Video: The 2.35:1 anamorphic widescreen video is decent but below average. A couple of backgrounds with solid colors take on a noisy appearance, and the image often looks oversharpened with some ringing occasionally evident. A number of edges and patterns are prone to aliasing and distortion, and the source material is surprisingly speckled as it nears its final moments. Black levels are rock solid, but the movie's odd palette is tougher to gauge -- some sections look oversaturated, and the appearance of fleshtones varies wildly throughout. The DVD is certainly watchable, but this disc doesn't stack up particularly well next to what most companies are putting out these days.

Audio: The DVD defaults to stereo, so if you have a multichannel rig, hit up the 'Audio Setup' menu before starting the movie. The Dolby Digital 5.1 mix is fairly timid -- even when the nostalgic soundtrack kicks in or Dori's band takes the stage, there's no real punch or strength to the audio. The track sticks mostly to the front channels, and though some scattered ambient effects and music leak into the rears, the surrounds mostly lie dormant. The subwoofer is also infrequently used to any great effect, with a little bit of a thump coaxed from it from some songs and a bit of gunfire. The 5.1 audio is encoded at the oddball bitrate of 320Kbps, which I don't think I've ever seen before. The DVD offers Spanish subtitles and is not closed captioned.

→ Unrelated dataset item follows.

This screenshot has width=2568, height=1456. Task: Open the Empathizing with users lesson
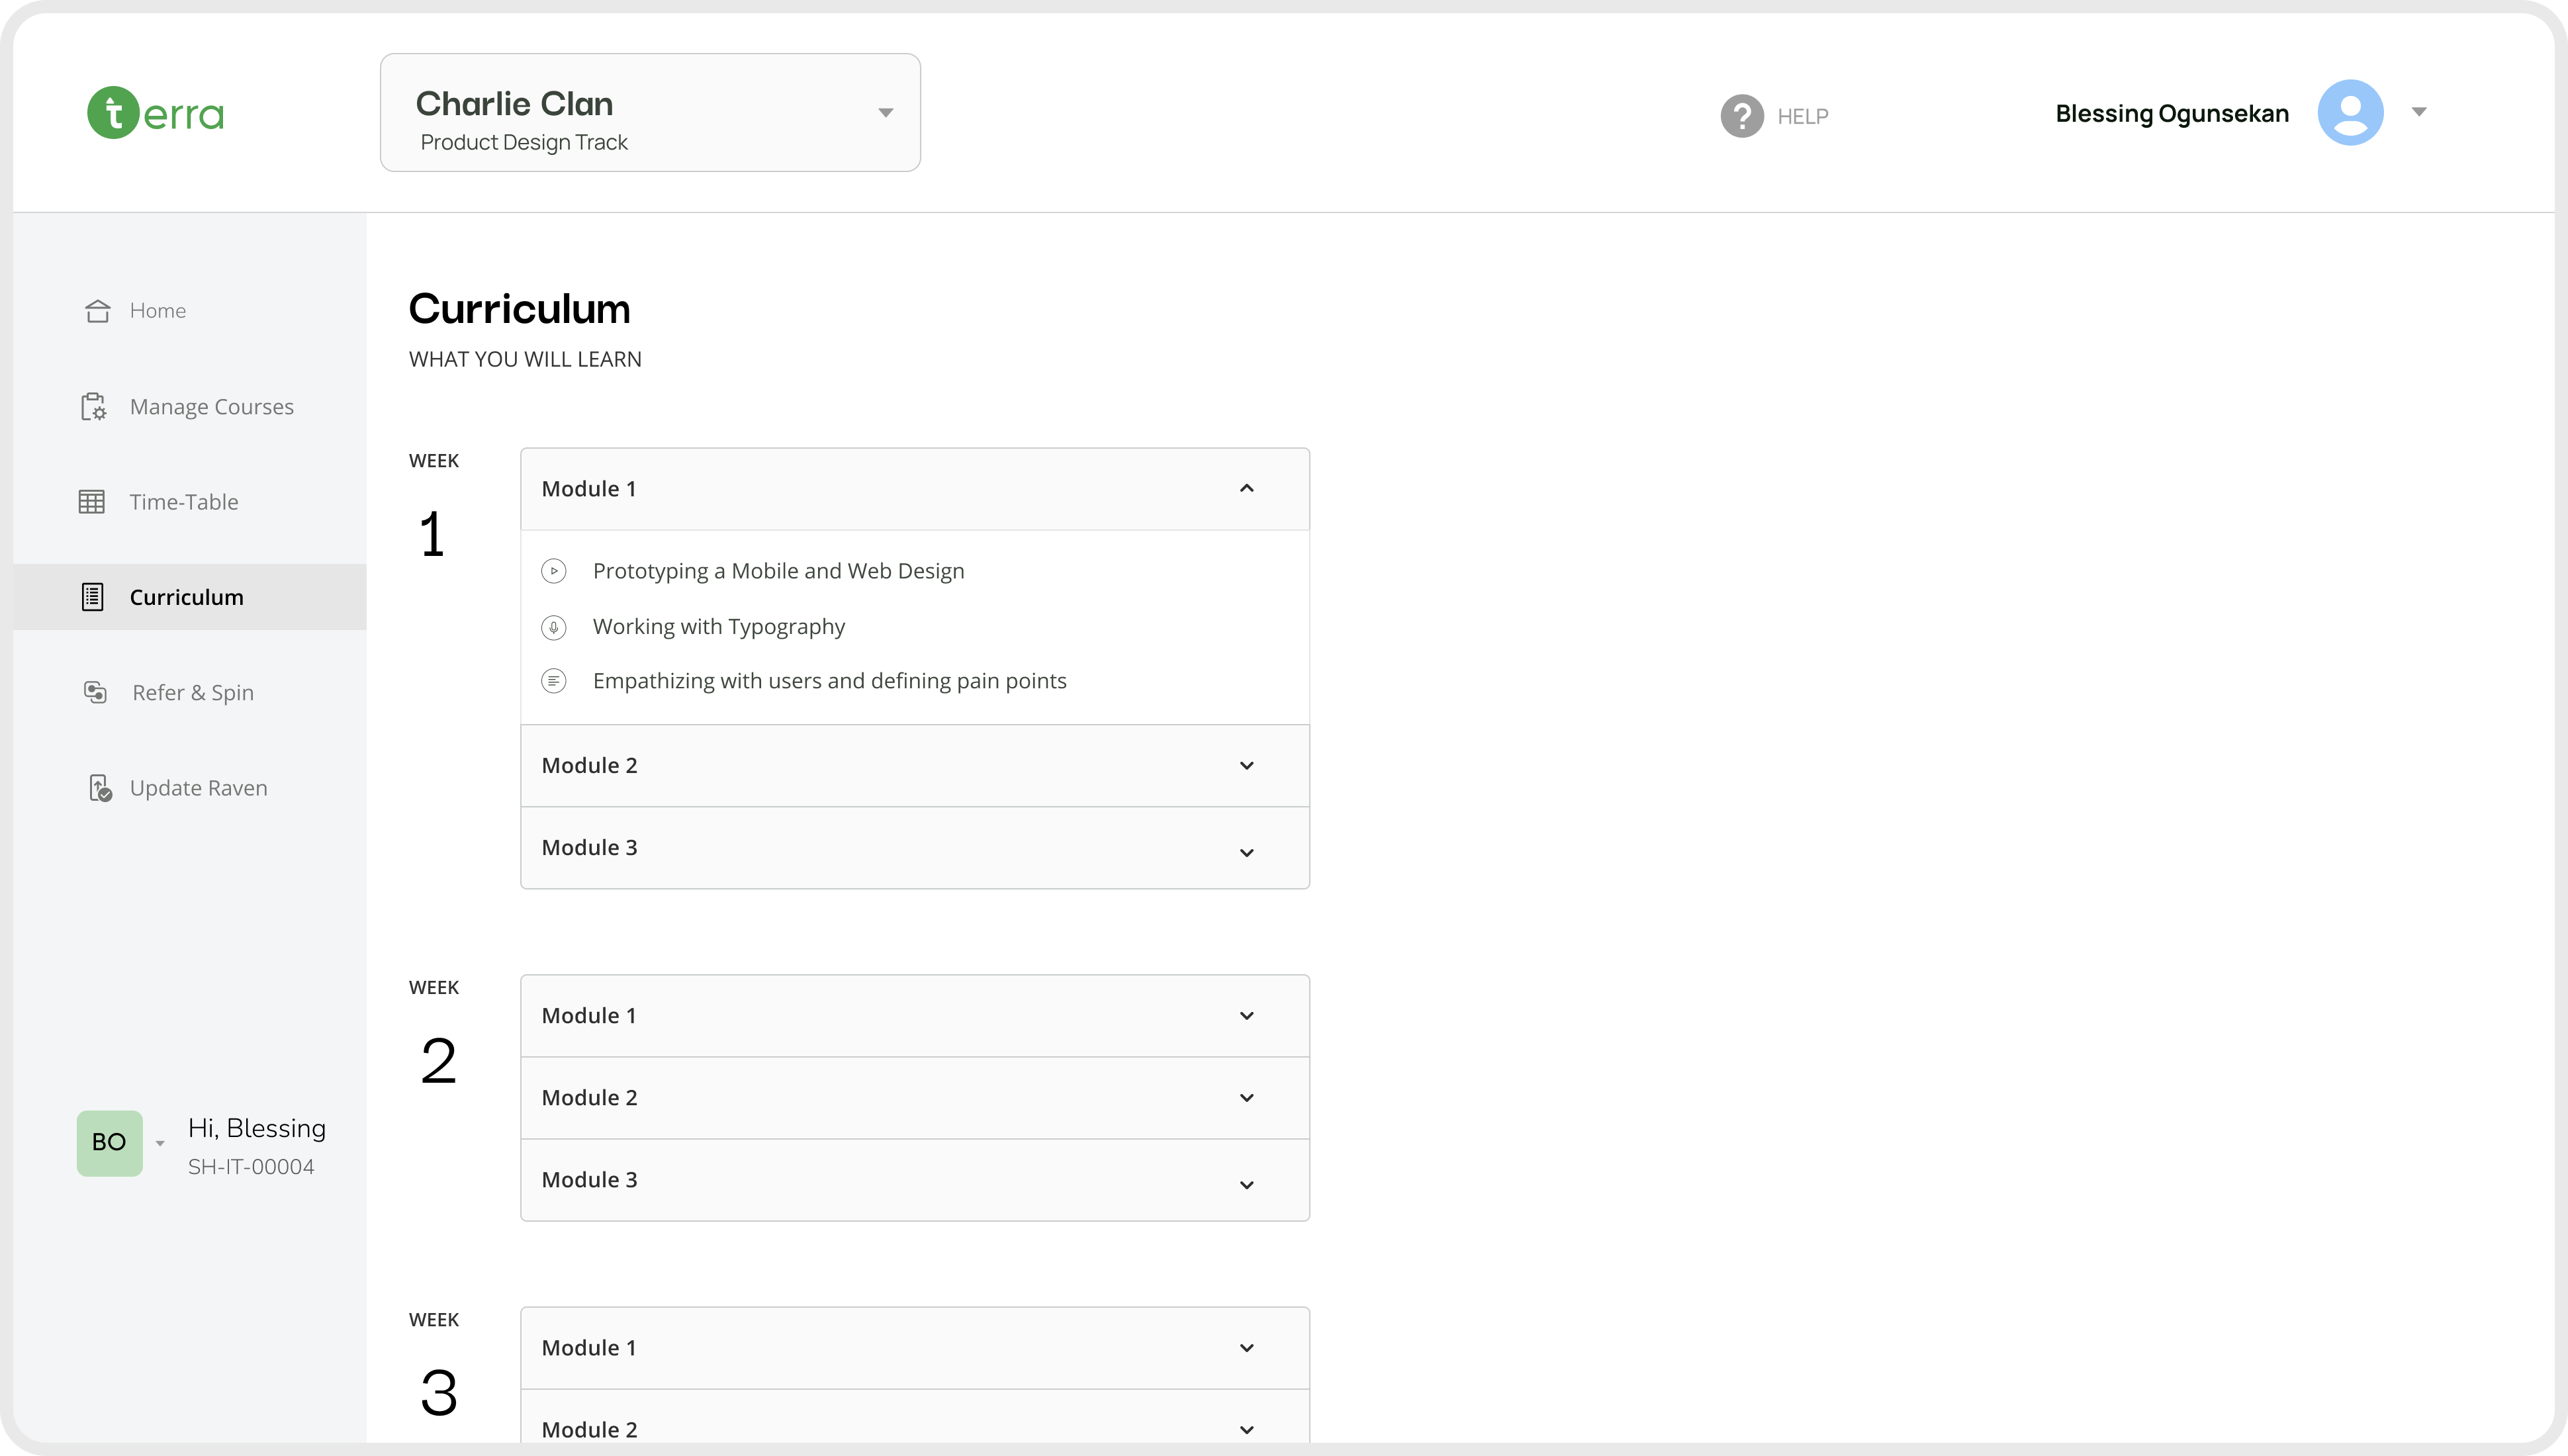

Supplements: Considering that this movie is such an intensely personal project for writer/director Reverge Anselmo, not to mention the fact that he co-owns the label that's putting out this DVD, it's not surprising that he contributed quite a few extras. First up is an audio commentary with Anselmo, who's joined by Jonathan Tucker, Rachael Leigh Cook, Agnes Bruckner, and Daniel Franzese. It's a very chatty discussion, and it's clear that all five of these people really enjoyed working with each other and feel strongly about the movie. There's a lot of laughing and rattling off of random stories, but it doesn't make enough of an impression for me to slap a label on it like informative, funny, vapid, or anything else in particular. I feel completely indifferent towards it, not having nearly as much fun listening to this track as the five of them clearly had recording it. Some of the topics covered include Ed Begley Jr. making a four-day cross-country juice binge in his Prius, excised cat conversations, Rachael Leigh Cook's granny panties, griping about an embarrassingly out-of-sync coffee shop performance, and their collective shock that Begley was underwhelmed with the finished product.

The DVD includes three sets of interviews, with "Premiere Party" capturing comments on the red carpet, the less ambiguously titled "Cast Interviews" catching several actors during some downtime on the set, and "Behind the Scenes"...doing the same? Each set runs around nine or ten minutes, interspersing vertically elongated clips from the film throughout. Those interviews frequently have an EPK soundbite quality to them, but director Anselmo gets a chance to offer something more substantial in eight minutes of footage from a moderated discussion after a screening at USC. There's also a nine and a half minute chat about the grueling boot camp some of the actors endured, featuring comments from people on both sides of the torment. Also piled on are previews for Close Your Eyes, The Healer, and Mayor of the Sunset Strip. The DVD sports a set of 4x3 animated menus and twelve chapter stops, and a sizeable press kit is tucked inside the keepcase.

Conclusion: Stateside is a jumbled mess of a movie, and the uninspired acting and direction are unable to elevate the muddled material. I don't want to give the impression that this is some sort of horrific, unwatchable movie, but with tens of thousands of DVDs out there to choose from, something as merely okay as Stateside is difficult to recommend. Worth a rental if you're intrigued, but I wouldn't suggest it as a purchase sight-unseen.